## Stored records
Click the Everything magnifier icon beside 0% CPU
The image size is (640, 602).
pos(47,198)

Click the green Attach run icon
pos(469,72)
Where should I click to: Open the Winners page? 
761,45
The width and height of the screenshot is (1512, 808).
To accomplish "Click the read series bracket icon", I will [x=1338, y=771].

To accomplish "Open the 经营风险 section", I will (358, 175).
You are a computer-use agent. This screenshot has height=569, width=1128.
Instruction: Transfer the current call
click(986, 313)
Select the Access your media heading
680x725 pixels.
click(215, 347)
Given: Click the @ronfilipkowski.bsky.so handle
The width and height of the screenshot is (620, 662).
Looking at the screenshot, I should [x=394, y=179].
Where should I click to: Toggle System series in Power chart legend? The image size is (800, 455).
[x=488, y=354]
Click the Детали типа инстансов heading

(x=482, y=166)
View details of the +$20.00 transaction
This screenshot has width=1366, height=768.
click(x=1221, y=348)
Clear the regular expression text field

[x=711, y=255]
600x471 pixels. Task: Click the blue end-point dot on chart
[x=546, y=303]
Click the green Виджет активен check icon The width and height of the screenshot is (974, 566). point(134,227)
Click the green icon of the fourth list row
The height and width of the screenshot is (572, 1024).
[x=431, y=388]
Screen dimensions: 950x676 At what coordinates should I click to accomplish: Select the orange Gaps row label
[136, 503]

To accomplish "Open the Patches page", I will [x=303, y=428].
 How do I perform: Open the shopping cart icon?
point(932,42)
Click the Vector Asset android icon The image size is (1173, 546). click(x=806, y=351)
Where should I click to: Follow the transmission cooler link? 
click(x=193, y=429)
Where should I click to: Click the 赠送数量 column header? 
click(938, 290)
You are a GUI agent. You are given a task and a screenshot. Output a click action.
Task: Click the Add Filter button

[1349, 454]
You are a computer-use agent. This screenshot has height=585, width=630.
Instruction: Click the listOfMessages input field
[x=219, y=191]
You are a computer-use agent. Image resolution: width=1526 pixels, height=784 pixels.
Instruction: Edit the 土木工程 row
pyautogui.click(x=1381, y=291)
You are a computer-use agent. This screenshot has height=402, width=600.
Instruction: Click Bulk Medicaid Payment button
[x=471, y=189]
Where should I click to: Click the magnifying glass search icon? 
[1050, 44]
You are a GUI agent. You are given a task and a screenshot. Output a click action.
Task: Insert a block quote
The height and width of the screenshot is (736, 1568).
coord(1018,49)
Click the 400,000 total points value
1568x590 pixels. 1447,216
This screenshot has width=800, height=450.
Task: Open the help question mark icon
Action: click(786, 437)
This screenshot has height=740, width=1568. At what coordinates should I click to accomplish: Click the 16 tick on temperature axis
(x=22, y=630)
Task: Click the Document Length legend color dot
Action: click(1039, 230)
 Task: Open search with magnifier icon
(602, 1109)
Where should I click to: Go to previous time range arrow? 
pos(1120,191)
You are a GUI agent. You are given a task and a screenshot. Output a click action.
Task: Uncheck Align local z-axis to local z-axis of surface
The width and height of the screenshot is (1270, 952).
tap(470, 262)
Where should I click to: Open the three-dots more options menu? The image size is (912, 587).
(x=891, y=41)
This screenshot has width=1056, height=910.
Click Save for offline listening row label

## What to work on
Output all of the records exactly, with nothing omitted.

## Solution to the exercise
Click the Everything magnifier icon beside 0% CPU
The image size is (640, 602).
pos(47,198)

Click the green Attach run icon
pos(469,72)
Where should I click to: Open the Winners page? 
761,45
The width and height of the screenshot is (1512, 808).
To accomplish "Click the read series bracket icon", I will [x=1338, y=771].

To accomplish "Open the 经营风险 section", I will (358, 175).
You are a computer-use agent. This screenshot has height=569, width=1128.
Instruction: Transfer the current call
click(986, 313)
Select the Access your media heading
680x725 pixels.
click(215, 347)
Given: Click the @ronfilipkowski.bsky.so handle
The width and height of the screenshot is (620, 662).
Looking at the screenshot, I should [x=394, y=179].
Where should I click to: Toggle System series in Power chart legend? The image size is (800, 455).
[x=488, y=354]
Click the Детали типа инстансов heading

(x=482, y=166)
View details of the +$20.00 transaction
This screenshot has width=1366, height=768.
click(x=1221, y=348)
Clear the regular expression text field

[x=711, y=255]
600x471 pixels. Task: Click the blue end-point dot on chart
[x=546, y=303]
Click the green Виджет активен check icon The width and height of the screenshot is (974, 566). point(134,227)
Click the green icon of the fourth list row
The height and width of the screenshot is (572, 1024).
[x=431, y=388]
Screen dimensions: 950x676 At what coordinates should I click to accomplish: Select the orange Gaps row label
[136, 503]

To accomplish "Open the Patches page", I will [x=303, y=428].
 How do I perform: Open the shopping cart icon?
point(932,42)
Click the Vector Asset android icon The image size is (1173, 546). click(x=806, y=351)
Where should I click to: Follow the transmission cooler link? 
click(x=193, y=429)
Where should I click to: Click the 赠送数量 column header? 
click(938, 290)
You are a GUI agent. You are given a task and a screenshot. Output a click action.
Task: Click the Add Filter button

[1349, 454]
You are a computer-use agent. This screenshot has height=585, width=630.
Instruction: Click the listOfMessages input field
[x=219, y=191]
You are a computer-use agent. Image resolution: width=1526 pixels, height=784 pixels.
Instruction: Edit the 土木工程 row
pyautogui.click(x=1381, y=291)
You are a computer-use agent. This screenshot has height=402, width=600.
Instruction: Click Bulk Medicaid Payment button
[x=471, y=189]
Where should I click to: Click the magnifying glass search icon? 
[1050, 44]
You are a GUI agent. You are given a task and a screenshot. Output a click action.
Task: Insert a block quote
The height and width of the screenshot is (736, 1568).
coord(1018,49)
Click the 400,000 total points value
1568x590 pixels. 1447,216
This screenshot has width=800, height=450.
Task: Open the help question mark icon
Action: click(786, 437)
This screenshot has height=740, width=1568. At what coordinates should I click to accomplish: Click the 16 tick on temperature axis
(x=22, y=630)
Task: Click the Document Length legend color dot
Action: click(1039, 230)
 Task: Open search with magnifier icon
(602, 1109)
Where should I click to: Go to previous time range arrow? 
pos(1120,191)
You are a GUI agent. You are given a task and a screenshot. Output a click action.
Task: Uncheck Align local z-axis to local z-axis of surface
The width and height of the screenshot is (1270, 952).
tap(470, 262)
Where should I click to: Open the three-dots more options menu? The image size is (912, 587).
(x=891, y=41)
This screenshot has width=1056, height=910.
Click Save for offline listening row label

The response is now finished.